| Data for this task |

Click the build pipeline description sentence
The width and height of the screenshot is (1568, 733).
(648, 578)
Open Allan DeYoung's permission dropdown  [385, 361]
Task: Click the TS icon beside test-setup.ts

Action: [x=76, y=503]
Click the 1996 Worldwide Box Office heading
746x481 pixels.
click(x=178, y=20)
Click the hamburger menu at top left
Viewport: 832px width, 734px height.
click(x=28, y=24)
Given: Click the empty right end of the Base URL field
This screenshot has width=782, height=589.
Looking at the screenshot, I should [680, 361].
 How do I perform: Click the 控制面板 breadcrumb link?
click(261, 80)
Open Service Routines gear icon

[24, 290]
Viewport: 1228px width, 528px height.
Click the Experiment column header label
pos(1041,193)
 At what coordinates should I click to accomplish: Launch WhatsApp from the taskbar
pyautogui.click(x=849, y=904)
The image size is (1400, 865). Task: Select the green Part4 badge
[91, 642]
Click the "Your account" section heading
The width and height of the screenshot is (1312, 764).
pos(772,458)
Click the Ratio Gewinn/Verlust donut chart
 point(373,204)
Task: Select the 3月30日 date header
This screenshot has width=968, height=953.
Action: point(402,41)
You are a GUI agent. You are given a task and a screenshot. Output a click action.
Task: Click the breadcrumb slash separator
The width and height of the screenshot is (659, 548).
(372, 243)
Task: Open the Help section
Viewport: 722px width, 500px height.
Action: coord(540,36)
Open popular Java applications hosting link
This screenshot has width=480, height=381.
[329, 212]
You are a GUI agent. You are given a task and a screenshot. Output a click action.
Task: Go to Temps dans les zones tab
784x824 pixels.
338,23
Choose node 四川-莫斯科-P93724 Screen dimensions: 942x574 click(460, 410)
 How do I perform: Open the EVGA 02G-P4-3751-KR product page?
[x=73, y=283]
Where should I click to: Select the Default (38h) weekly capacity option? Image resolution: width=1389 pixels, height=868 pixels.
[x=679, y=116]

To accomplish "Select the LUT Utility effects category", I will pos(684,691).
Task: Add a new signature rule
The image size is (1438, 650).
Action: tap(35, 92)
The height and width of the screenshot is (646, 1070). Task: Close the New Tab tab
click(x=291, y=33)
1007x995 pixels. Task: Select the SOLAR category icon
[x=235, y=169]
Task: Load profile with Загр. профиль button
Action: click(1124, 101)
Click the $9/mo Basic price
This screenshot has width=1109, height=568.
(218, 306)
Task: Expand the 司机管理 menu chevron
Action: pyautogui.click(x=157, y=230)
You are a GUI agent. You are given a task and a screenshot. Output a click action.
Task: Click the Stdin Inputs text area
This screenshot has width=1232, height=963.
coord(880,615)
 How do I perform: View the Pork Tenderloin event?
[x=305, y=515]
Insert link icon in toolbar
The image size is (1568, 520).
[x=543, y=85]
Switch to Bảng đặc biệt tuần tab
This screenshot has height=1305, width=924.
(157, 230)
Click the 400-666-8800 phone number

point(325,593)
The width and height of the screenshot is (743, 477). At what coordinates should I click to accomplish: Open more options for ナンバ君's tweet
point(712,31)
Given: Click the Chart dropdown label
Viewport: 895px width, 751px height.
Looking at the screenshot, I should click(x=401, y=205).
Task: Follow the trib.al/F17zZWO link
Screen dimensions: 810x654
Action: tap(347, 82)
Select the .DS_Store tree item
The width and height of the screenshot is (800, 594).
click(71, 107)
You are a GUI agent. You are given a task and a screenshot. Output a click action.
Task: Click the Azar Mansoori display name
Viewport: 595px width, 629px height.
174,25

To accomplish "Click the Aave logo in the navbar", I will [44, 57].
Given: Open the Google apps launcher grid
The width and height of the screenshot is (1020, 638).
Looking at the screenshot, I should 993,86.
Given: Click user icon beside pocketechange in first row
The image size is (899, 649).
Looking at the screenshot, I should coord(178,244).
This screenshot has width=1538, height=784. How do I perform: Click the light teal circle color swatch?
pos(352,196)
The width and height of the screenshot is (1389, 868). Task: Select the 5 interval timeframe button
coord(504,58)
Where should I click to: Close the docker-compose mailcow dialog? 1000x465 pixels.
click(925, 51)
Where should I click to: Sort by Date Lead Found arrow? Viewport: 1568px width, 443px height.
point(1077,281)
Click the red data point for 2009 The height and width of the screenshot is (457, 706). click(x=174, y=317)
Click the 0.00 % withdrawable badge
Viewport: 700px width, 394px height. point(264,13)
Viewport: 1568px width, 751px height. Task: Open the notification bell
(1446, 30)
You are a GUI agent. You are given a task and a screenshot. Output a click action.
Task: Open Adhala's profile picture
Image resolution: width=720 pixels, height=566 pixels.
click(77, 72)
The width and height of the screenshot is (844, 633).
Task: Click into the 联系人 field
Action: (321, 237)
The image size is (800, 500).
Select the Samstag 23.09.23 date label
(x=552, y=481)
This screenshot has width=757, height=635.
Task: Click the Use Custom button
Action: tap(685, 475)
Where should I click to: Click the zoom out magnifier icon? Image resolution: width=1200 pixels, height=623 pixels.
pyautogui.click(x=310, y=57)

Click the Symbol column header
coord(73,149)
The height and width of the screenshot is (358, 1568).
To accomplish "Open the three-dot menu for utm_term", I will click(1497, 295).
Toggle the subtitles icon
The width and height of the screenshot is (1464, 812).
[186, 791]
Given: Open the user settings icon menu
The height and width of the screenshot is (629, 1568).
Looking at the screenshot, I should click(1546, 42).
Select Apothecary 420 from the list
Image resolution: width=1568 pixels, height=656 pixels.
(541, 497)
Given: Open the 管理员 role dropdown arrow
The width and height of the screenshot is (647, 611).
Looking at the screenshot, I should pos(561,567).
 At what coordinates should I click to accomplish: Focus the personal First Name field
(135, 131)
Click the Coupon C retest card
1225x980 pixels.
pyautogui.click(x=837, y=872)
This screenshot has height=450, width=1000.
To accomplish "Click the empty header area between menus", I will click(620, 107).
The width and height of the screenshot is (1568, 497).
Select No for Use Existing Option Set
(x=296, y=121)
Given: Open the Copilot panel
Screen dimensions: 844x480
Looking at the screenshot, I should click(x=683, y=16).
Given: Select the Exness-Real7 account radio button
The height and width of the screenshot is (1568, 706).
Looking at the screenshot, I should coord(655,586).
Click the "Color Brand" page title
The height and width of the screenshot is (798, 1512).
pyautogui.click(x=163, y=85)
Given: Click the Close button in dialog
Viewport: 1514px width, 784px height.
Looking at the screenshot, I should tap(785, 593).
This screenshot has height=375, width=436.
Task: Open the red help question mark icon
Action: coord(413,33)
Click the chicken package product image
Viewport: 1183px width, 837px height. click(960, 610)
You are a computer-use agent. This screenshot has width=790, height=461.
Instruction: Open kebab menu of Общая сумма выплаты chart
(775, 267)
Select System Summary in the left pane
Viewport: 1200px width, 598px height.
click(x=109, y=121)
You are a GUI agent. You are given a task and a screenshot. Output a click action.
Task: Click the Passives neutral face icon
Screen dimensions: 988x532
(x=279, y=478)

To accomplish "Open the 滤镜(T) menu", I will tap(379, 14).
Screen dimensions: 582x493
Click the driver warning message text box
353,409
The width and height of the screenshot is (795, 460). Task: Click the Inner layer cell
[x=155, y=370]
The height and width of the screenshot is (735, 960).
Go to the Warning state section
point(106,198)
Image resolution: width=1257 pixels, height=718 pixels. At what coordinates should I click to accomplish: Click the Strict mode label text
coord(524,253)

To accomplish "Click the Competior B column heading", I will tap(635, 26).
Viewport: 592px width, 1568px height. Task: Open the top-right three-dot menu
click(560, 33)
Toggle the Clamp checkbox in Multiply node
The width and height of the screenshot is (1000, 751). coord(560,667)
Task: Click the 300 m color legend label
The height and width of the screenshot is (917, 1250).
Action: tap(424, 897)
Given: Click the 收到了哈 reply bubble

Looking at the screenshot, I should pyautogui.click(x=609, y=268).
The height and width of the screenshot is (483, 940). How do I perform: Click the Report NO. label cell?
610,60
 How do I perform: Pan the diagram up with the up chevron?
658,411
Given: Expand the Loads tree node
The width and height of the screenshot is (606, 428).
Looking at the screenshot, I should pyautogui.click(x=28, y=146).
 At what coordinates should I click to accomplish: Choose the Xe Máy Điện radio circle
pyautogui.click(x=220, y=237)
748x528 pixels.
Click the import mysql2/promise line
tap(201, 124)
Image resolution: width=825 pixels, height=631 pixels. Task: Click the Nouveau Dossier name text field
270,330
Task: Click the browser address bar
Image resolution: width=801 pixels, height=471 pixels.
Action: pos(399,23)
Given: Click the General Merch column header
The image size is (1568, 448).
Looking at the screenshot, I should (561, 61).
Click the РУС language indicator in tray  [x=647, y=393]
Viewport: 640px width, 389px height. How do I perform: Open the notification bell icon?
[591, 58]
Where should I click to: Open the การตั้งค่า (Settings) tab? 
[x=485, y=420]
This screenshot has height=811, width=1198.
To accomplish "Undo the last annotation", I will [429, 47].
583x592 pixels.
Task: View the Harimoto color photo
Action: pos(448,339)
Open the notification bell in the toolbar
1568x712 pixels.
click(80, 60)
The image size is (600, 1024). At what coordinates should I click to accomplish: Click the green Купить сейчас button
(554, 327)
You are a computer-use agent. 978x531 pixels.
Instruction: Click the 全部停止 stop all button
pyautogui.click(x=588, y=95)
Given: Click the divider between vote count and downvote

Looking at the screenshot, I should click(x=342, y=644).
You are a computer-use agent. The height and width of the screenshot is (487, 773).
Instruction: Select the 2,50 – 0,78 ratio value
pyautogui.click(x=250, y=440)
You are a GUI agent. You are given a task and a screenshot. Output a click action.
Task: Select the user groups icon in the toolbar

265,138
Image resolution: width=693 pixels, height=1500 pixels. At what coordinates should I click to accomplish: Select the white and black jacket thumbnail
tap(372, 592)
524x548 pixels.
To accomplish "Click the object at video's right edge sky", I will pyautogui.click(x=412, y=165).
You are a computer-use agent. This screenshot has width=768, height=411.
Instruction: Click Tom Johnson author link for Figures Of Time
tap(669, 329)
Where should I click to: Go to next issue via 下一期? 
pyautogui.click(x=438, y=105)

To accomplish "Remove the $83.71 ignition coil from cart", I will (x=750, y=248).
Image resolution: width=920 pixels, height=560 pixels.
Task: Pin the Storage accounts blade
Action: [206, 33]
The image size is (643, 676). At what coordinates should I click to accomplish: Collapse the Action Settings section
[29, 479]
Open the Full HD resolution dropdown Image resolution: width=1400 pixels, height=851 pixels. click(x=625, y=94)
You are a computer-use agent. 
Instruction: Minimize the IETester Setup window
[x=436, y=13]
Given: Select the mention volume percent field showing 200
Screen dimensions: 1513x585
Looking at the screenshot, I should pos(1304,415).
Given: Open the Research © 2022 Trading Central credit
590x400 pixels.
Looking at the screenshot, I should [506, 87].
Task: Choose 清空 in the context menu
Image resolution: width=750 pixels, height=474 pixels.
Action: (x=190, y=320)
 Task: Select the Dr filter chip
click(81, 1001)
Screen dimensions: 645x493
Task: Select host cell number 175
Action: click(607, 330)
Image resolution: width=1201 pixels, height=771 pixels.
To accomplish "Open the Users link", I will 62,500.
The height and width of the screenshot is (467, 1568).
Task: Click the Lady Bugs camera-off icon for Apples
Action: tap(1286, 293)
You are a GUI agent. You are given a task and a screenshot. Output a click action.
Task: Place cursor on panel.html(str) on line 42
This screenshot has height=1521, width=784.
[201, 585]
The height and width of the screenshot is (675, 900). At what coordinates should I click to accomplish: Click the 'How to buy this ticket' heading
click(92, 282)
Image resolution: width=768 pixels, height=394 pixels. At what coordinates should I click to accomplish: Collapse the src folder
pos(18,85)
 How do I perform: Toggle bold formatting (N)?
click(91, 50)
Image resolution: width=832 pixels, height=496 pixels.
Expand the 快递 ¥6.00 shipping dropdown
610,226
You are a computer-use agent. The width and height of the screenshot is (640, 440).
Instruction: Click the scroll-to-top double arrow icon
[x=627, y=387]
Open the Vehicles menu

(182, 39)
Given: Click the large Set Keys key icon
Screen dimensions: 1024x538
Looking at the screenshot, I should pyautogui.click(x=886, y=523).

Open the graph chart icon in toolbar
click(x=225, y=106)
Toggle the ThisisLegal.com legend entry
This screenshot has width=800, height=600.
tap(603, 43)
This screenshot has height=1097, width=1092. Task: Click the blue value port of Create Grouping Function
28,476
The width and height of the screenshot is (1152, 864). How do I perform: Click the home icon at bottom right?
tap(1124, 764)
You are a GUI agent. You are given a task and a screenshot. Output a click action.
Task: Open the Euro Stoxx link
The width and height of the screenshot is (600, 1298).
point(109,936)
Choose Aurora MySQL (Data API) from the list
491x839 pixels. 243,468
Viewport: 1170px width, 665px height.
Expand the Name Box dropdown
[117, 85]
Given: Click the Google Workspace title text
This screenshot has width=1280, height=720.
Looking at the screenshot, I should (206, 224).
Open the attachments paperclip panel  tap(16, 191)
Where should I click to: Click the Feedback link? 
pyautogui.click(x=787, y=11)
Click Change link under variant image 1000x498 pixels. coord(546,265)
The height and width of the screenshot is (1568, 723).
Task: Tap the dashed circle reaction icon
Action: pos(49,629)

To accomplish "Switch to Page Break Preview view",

| Task instructions |
Would you quote everything above from the line containing "The height and width of the screenshot is (483, 940)." down to the line containing "Given: Expand the Loads tree node"? Include both of those lines and nothing else.

| Task output |
The height and width of the screenshot is (483, 940). How do I perform: Click the Report NO. label cell?
610,60
 How do I perform: Pan the diagram up with the up chevron?
658,411
Given: Expand the Loads tree node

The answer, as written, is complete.